At Joshi House, we meet a vegan ceviche that did not feel like a compromise.
On our plate is a layered arrangement of palm hearts, young coconut, jalapeños, and green apple salsa. This cold dish is strikingly different from (but as interesting as) the menu’s more classic Nikkei Tuna Ceviche. In it, cool cubes of leche de tigre-cured fish sit under a tumbleweed of sweet potato crisps, on a bed of glistening cucumber discs, fringed with slivers of buttery avocado and ripe cherry tomatoes. Both appetisers are textural marvels assembled with an agile hand—chilled, light, complex, with a satisfying bite, and a judicious nod to acidity and heat. Samin Nosrat might approve.
Designer Ashiesh Shah imaged Joshi House to be a “well-travelled, nomadic tastemaker's home”

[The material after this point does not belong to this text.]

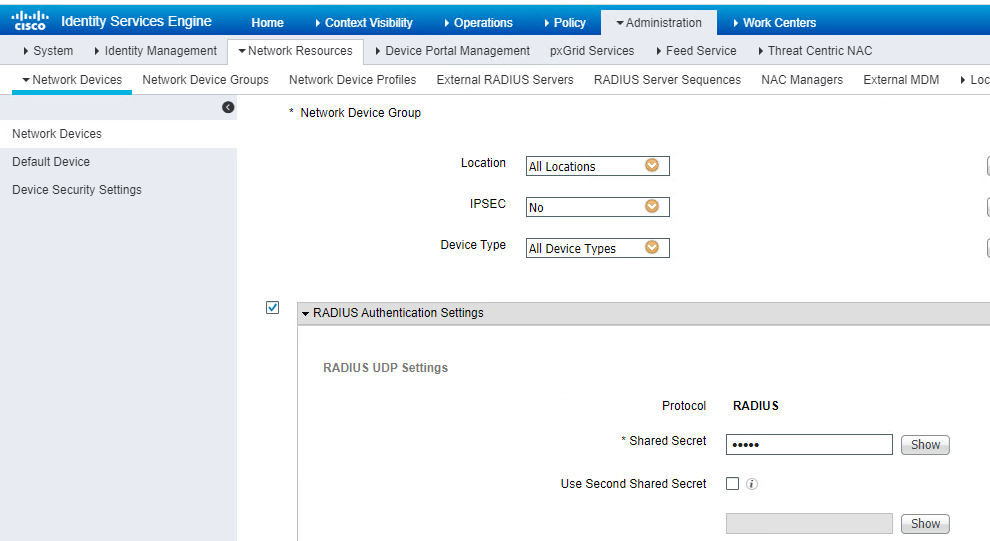Click Show for second shared secret
Screen dimensions: 990x541
[x=924, y=523]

These bites from the raw bar made our first taste of Pali Naka's delicious new restaurant, Joshi House, a place that could not have been more appropriately named. Its five dining areas–each with their distinct mood—are instantly comfortable, the sort of place where everyone will feel like a regular, with their favourite table, and a preferred seat on it.
If the House feels less like a restaurant, and more like a generous friend's airy alabaster bungalow, this is no happy accident. “I want all my guests to feel like they have come to my home,” says owner and restaurateur Suren Joshi. “This has been important to me for all my properties.” Indeed, his last restaurant was called Su Casa.